In the records below, find the line with "Martín de Yeltes (8, 1425)" and the line with "La Atalaya (5, 1203)"; return exactly those lines and every line between them.

• _DATA PROVIDED_:
====
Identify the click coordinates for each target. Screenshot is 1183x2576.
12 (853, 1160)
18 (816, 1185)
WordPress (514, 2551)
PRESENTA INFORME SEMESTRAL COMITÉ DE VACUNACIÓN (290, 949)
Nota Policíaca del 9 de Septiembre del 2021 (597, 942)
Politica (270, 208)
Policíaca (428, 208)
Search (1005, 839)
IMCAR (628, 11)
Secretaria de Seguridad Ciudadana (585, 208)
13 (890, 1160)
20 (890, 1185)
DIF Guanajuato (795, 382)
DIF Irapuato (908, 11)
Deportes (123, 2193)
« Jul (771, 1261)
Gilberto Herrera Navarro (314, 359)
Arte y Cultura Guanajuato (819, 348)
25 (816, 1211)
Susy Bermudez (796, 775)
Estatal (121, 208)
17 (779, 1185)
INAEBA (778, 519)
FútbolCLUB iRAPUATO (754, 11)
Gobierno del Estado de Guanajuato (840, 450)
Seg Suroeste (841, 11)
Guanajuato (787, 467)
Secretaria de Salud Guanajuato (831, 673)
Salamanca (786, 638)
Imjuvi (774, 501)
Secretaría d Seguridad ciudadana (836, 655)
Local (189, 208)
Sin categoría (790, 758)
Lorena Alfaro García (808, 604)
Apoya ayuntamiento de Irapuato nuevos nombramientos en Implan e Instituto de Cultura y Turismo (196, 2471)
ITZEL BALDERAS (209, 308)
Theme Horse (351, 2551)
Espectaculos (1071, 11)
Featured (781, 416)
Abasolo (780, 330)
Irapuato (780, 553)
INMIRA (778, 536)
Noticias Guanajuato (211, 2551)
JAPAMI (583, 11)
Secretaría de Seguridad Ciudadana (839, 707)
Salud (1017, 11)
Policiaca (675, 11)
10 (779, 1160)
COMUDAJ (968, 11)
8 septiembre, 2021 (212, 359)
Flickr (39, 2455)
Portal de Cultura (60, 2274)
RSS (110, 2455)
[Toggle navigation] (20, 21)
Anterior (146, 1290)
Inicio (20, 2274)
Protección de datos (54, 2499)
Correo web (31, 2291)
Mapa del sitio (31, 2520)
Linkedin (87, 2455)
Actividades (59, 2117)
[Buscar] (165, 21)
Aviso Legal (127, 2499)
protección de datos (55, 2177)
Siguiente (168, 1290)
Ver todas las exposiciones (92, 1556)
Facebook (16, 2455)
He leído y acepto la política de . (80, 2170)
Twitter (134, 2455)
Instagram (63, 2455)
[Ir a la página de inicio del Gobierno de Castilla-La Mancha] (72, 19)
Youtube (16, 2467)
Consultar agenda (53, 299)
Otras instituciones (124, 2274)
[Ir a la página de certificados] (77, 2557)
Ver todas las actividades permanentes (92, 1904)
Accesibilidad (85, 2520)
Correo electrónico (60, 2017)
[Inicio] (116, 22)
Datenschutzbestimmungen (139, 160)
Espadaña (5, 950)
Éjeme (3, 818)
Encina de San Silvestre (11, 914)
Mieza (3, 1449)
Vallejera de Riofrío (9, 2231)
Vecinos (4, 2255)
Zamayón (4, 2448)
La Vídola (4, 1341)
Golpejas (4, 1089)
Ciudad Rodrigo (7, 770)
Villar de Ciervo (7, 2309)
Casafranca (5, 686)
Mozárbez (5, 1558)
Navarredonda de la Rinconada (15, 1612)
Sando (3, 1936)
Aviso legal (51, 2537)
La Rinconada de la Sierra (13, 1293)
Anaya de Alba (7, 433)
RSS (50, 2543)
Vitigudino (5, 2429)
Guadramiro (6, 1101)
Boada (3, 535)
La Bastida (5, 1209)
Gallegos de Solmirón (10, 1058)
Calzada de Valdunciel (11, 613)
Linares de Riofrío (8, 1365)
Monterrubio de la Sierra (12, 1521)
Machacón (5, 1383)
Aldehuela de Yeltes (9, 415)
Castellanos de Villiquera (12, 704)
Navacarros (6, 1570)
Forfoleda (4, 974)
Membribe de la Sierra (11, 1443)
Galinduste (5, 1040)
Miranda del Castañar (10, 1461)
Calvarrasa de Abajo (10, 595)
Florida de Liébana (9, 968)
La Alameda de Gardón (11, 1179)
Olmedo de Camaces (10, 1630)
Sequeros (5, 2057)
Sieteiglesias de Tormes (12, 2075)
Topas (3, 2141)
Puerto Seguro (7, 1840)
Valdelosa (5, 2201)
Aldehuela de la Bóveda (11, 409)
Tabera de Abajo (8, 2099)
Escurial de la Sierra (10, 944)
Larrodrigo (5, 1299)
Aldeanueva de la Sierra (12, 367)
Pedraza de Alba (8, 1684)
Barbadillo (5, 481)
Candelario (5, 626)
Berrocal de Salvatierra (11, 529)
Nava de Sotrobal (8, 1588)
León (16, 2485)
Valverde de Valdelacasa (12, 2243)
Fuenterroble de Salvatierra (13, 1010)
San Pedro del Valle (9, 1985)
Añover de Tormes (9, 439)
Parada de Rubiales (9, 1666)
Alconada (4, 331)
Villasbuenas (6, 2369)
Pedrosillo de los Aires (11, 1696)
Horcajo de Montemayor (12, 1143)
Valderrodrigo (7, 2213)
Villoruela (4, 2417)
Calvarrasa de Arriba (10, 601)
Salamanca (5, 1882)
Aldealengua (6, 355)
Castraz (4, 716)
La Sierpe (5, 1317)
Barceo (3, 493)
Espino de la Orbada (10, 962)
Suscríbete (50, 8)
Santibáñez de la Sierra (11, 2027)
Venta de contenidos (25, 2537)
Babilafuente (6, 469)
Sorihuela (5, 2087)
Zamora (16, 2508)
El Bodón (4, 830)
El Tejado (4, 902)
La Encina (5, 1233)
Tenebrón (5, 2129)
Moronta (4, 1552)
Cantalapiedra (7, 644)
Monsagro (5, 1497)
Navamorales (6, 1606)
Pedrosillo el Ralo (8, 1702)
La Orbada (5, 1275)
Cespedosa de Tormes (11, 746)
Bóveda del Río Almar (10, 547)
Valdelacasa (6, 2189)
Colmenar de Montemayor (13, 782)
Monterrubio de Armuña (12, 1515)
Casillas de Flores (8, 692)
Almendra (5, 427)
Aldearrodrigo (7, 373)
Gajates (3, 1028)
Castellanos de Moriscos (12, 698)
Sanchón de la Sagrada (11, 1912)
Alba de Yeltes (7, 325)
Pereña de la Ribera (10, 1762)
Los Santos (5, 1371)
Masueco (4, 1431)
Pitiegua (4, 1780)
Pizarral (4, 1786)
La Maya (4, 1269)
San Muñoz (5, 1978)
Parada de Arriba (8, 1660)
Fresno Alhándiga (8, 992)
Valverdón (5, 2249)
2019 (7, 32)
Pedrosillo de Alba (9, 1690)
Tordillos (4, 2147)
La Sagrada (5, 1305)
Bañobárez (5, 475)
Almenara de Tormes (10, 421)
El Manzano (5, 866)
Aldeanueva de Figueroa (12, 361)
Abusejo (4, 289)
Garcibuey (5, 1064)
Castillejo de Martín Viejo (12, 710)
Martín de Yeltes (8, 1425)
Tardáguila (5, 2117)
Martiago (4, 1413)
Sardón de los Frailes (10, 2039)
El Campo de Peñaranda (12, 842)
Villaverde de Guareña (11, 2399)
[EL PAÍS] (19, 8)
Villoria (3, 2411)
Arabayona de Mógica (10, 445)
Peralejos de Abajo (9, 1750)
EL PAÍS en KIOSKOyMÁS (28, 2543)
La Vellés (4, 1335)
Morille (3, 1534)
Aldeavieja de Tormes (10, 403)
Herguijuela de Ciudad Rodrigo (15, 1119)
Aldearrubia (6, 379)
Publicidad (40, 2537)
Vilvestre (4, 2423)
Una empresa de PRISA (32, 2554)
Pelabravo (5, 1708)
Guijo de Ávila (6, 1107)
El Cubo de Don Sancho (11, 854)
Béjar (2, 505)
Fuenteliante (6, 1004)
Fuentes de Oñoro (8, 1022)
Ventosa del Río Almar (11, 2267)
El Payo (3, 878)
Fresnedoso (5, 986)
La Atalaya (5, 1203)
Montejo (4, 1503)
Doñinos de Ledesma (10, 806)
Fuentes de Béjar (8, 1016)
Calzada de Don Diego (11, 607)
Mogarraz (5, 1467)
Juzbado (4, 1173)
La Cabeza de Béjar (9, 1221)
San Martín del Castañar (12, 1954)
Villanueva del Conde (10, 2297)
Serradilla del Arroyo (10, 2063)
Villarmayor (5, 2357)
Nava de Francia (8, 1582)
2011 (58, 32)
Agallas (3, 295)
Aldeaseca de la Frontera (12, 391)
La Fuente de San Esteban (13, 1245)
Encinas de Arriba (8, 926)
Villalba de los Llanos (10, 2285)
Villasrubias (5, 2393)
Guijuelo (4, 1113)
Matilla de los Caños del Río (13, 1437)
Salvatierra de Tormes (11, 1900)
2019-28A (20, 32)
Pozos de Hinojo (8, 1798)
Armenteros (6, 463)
====
• _YOUR SOLUTION_:
Martín de Yeltes (8, 1425)
Tardáguila (5, 2117)
Martiago (4, 1413)
Sardón de los Frailes (10, 2039)
El Campo de Peñaranda (12, 842)
Villaverde de Guareña (11, 2399)
[EL PAÍS] (19, 8)
Villoria (3, 2411)
Arabayona de Mógica (10, 445)
Peralejos de Abajo (9, 1750)
EL PAÍS en KIOSKOyMÁS (28, 2543)
La Vellés (4, 1335)
Morille (3, 1534)
Aldeavieja de Tormes (10, 403)
Herguijuela de Ciudad Rodrigo (15, 1119)
Aldearrubia (6, 379)
Publicidad (40, 2537)
Vilvestre (4, 2423)
Una empresa de PRISA (32, 2554)
Pelabravo (5, 1708)
Guijo de Ávila (6, 1107)
El Cubo de Don Sancho (11, 854)
Béjar (2, 505)
Fuenteliante (6, 1004)
Fuentes de Oñoro (8, 1022)
Ventosa del Río Almar (11, 2267)
El Payo (3, 878)
Fresnedoso (5, 986)
La Atalaya (5, 1203)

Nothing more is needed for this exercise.